U.S. Rep. Butterfield, a Democrat from Wilson, has voted twice this fall against amending the U.S. Constitution to prohibit gay marriage, Dority said.
Butterfield "claims to be a champion of traditional marriage," he continued. "He's saying one thing in his district and voting another way in Washington."
In an interview, Dority said voters have been more interested in the issue of gay marriage than any other this year.
"It's an issue of morality and religion," he said. "So many people have felt like their values are under assault. This is a line in the sand for them."
Dority would support rewriting the Constitution to recognize marriages only among man-woman couples, he said. An amendment is needed to prevent activist judges from allowing other forms of marriage, he said.

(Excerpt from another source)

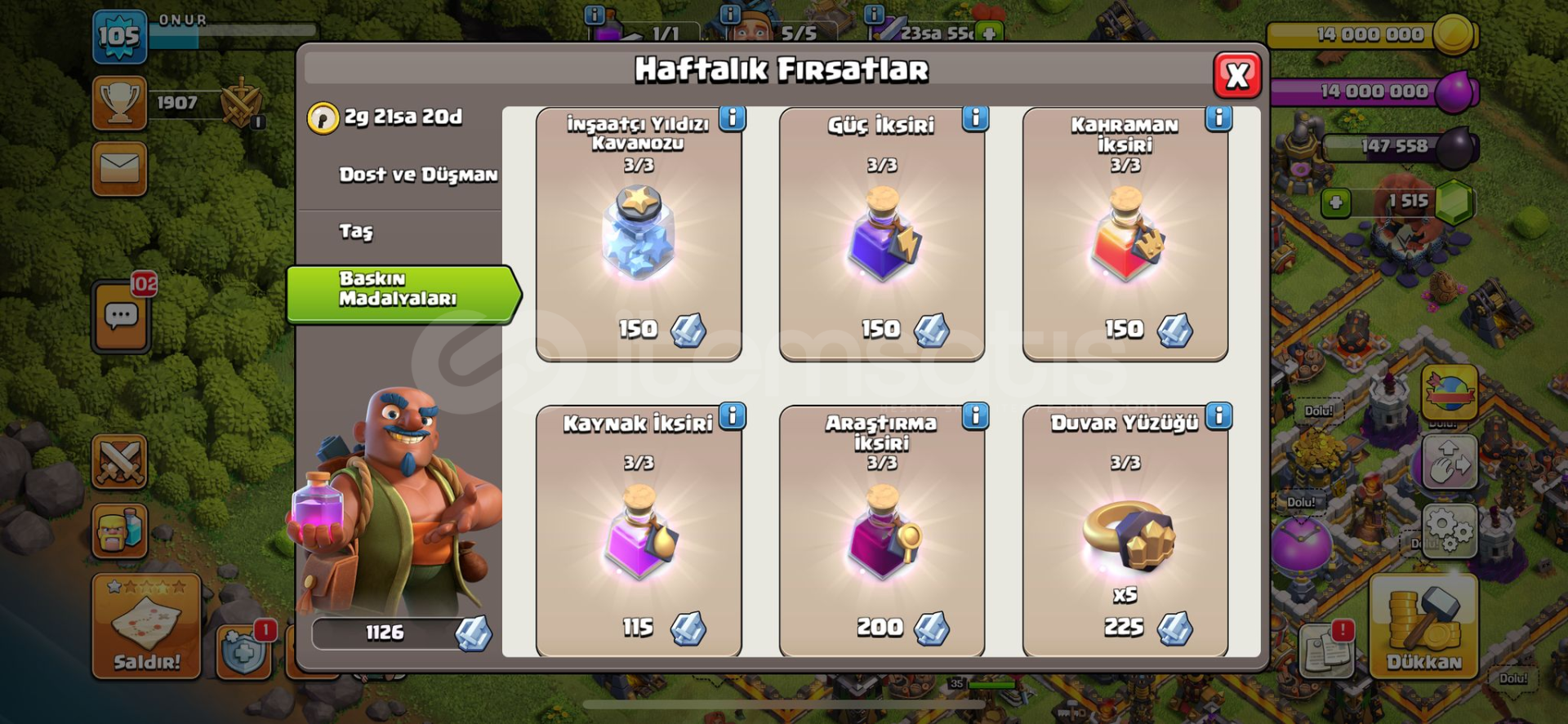Image resolution: width=1568 pixels, height=724 pixels.
Task: Close the Haftalık Fırsatlar window
Action: pos(1236,75)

If elected, he also pledged to work to improve employment opportunities in eastern North Carolina.
Republicans will control the U.S. House for the next two years, so the 1st District would be better served by electing one, Dority said. "If you're part of the majority, you can get your agenda moving."

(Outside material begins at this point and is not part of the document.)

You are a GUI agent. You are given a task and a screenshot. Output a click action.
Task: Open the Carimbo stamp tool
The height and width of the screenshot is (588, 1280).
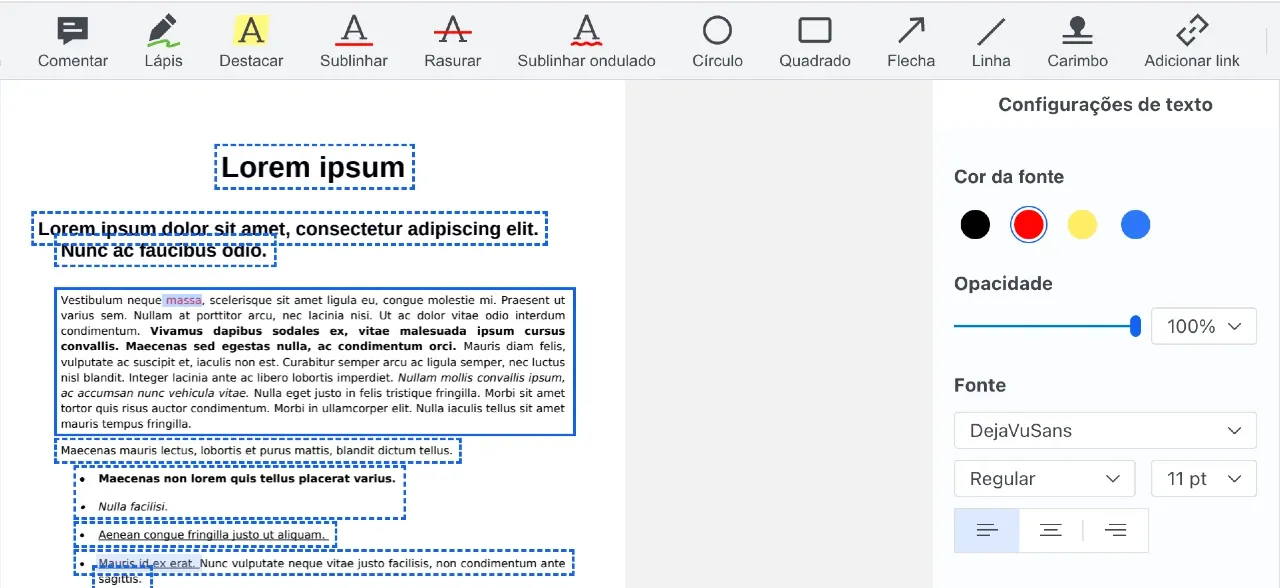click(x=1077, y=42)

One step would be to improve education, he said. The public schools' emphasis in recent years has been on teaching children to pass end-of-grade testing. "That would be great if they could get jobs as professional test-takers," he said. Instead, he would like to see schools emphasize critical thinking.
He also supports President Bush "100 percent" in the war on terrorism, which he termed "the Third World War."
He called high gasoline prices "a tax on our poorest residents."
Dority, of Washington, N.C., is making his third run for Congress. He lost to former Rep. Frank Ballance in his first attempt in the 1st District in 2002. Ballance was later forced to resign and ultimately was charged with misuse of grants.
Butterfield, a former N.C. Supreme Court judge, defeated Dority in a special election in July to replace Ballance.
Wayne County is on the fringe of the 1st District, a black-majority district that spreads into northeastern North Carolina. About half the county's voters, including many in Goldsboro, live in the district.
Dority, 46, is a partner in Sterling Security, a firm that specializes in security issues and communications. He has worked as security director at ABC News' bureau in Washington, D.C.
He and his wife, Jayne, have one grade-school daughter, Catie.